Document extract: Begin
Good morning. I do hop you all are well.
Yes...I would love to be the girl in the graphic! The kind of morning I've had so far! Why not? I was up all night again, talking to a friend, trying to help her through a difficult time. I got up from my chair, and my left leg was gone! just like that! My husband is ill and was on the couch. He was awake and saw what happened. He aske if there was anything he could do to help me....no, there wasn't. The pain was horrid as well. My upper arms hurt to move them. Yesterday, when my physical therapist was here, she was doing the back of my thighs and on my left leg, she started to rub this huge muscle "lump" that bulges out, and it moved to the front of my leg! :o( She had to put it back in place for me! The pain was so bad, I thought I was going to pass out again! I was screaming!
I got on line to check my mail last night and my friend IM'd me to talk. She is very sad. So, of course I'm there for her! I always am for my friends. I never told her anything about my day yesterday, nor my left leg. She was the one that needed to talk, so I was here for her. My computer will totally freeze up on me to wear it won't let me click on anything to get out of aol. Nor will it let me do control, alt and delelt. So, I had to cold boot it. Which takes longer for the computer to come back up. Well during our talk, thats what had happened to the computer. I had no way of letting her know! I get back on, and now she's very mad at me....she doesn't believe me and she wrote me few bad emails. :o( My heart just sunk! She had thought I had read an email she had sent to me while I was froze, I didn't. If it was opened, I wouldn't have been able to see it, all I seen was the IM. Then when I got back on, the email would have went into the old mail. I would never have thought to go there. I seen that she had writen me, and I answered that email. Thats what made her mad at me because I answered the second email but not the first! Well because of something that was out of my control! Thats all! Not my fault.
Document extract: End
Data records: Begin
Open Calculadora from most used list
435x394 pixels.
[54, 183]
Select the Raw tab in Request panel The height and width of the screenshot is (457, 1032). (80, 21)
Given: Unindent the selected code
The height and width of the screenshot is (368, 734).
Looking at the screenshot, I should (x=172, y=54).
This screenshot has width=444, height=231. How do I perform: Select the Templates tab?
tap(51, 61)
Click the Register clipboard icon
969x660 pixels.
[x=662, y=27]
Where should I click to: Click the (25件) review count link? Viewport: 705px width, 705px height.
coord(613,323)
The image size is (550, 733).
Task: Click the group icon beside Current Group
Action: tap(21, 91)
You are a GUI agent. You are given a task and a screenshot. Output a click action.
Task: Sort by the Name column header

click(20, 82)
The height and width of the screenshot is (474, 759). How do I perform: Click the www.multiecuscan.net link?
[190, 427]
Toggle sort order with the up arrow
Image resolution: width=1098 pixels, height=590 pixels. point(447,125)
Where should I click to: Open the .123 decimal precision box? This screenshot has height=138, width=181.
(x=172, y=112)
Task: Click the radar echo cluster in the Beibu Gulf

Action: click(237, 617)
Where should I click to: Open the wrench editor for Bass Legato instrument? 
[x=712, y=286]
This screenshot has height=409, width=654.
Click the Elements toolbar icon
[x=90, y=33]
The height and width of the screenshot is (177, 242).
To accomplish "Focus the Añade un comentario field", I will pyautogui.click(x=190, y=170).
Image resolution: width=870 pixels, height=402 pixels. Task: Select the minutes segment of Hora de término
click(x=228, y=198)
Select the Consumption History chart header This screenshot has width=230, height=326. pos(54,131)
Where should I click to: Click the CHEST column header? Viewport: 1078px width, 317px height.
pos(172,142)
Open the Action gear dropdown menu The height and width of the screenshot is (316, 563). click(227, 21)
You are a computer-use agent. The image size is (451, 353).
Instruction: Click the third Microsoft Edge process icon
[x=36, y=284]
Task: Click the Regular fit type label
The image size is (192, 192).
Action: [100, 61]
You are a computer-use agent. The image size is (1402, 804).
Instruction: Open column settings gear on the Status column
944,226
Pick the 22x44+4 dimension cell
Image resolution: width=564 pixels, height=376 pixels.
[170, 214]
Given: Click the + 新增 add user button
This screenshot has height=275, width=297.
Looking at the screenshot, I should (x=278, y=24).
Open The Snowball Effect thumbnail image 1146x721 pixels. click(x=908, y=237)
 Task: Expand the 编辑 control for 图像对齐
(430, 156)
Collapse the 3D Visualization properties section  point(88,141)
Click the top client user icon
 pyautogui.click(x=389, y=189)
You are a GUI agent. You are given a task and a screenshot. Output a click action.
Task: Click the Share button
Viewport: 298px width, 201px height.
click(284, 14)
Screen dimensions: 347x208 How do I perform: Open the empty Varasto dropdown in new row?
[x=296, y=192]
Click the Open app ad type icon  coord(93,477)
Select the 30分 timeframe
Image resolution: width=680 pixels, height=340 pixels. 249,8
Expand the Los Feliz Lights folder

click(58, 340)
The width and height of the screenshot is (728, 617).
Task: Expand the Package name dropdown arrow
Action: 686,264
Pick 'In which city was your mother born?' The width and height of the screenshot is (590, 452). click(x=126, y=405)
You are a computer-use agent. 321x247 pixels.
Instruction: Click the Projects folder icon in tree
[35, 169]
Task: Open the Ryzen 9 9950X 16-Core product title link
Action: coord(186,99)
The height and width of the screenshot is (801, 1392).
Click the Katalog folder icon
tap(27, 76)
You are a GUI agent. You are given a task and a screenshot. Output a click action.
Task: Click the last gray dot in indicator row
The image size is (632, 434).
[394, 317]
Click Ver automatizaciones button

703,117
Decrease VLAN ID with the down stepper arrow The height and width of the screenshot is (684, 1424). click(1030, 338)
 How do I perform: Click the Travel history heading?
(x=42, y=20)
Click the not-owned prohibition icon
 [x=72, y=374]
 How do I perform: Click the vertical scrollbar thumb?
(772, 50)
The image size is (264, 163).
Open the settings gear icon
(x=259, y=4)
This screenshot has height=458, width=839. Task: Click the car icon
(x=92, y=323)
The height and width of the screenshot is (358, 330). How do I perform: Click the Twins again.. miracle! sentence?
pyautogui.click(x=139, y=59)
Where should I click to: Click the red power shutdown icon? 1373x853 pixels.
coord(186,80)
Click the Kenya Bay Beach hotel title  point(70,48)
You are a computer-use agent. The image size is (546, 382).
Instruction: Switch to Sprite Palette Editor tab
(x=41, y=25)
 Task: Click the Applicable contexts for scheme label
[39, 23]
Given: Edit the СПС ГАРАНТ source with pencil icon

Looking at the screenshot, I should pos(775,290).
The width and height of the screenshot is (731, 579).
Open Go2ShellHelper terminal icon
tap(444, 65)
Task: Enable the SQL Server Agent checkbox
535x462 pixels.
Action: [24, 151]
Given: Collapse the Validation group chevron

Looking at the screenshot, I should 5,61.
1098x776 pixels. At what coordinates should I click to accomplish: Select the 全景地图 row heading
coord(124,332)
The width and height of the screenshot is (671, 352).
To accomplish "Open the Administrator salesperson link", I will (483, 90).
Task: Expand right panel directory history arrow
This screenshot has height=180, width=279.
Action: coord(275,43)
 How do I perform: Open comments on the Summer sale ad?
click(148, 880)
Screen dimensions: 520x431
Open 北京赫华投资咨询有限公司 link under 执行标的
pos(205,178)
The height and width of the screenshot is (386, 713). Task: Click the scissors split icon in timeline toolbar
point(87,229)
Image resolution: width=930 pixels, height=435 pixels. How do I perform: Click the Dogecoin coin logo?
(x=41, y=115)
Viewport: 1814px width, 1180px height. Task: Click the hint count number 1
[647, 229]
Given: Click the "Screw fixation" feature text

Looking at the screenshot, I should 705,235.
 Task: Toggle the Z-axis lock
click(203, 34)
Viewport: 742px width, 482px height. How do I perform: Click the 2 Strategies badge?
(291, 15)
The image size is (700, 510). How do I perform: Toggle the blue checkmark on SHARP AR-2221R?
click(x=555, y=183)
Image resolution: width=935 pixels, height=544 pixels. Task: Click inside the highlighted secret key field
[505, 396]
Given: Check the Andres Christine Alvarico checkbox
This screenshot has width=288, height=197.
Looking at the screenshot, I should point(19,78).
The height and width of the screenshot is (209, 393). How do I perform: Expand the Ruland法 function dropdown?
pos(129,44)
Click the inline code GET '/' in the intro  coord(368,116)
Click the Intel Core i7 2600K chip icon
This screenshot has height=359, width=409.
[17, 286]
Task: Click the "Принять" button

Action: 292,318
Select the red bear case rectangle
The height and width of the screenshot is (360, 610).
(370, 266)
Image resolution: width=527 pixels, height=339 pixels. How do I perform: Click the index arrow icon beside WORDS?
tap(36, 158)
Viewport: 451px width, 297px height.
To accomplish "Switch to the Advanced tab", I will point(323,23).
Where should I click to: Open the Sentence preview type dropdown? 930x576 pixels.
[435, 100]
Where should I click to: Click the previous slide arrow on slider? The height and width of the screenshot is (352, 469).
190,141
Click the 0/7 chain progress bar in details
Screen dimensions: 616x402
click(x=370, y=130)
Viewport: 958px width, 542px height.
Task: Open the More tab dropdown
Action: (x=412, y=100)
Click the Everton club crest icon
Data records: End
▶ [What you will do]
1: In the personal account, who had to put the muscle lump back in place?
2: Translate this sentence from the personal account into Spanish: "She was the one that needed to talk, so I was here for her."
3: Set down the stretch of the personal account from "Yes...I would love" through "I was screaming!", copying it character for character.
Answer using only the personal account; leave the entries aside.

▶ [Results in order]
1: The writer's physical therapist.

2: Ella era la que necesitaba hablar, así que yo estaba aquí para ella.

3:
Yes...I would love to be the girl in the graphic! The kind of morning I've had so far! Why not? I was up all night again, talking to a friend, trying to help her through a difficult time. I got up from my chair, and my left leg was gone! just like that! My husband is ill and was on the couch. He was awake and saw what happened. He aske if there was anything he could do to help me....no, there wasn't. The pain was horrid as well. My upper arms hurt to move them. Yesterday, when my physical therapist was here, she was doing the back of my thighs and on my left leg, she started to rub this huge muscle "lump" that bulges out, and it moved to the front of my leg! :o( She had to put it back in place for me! The pain was so bad, I thought I was going to pass out again! I was screaming!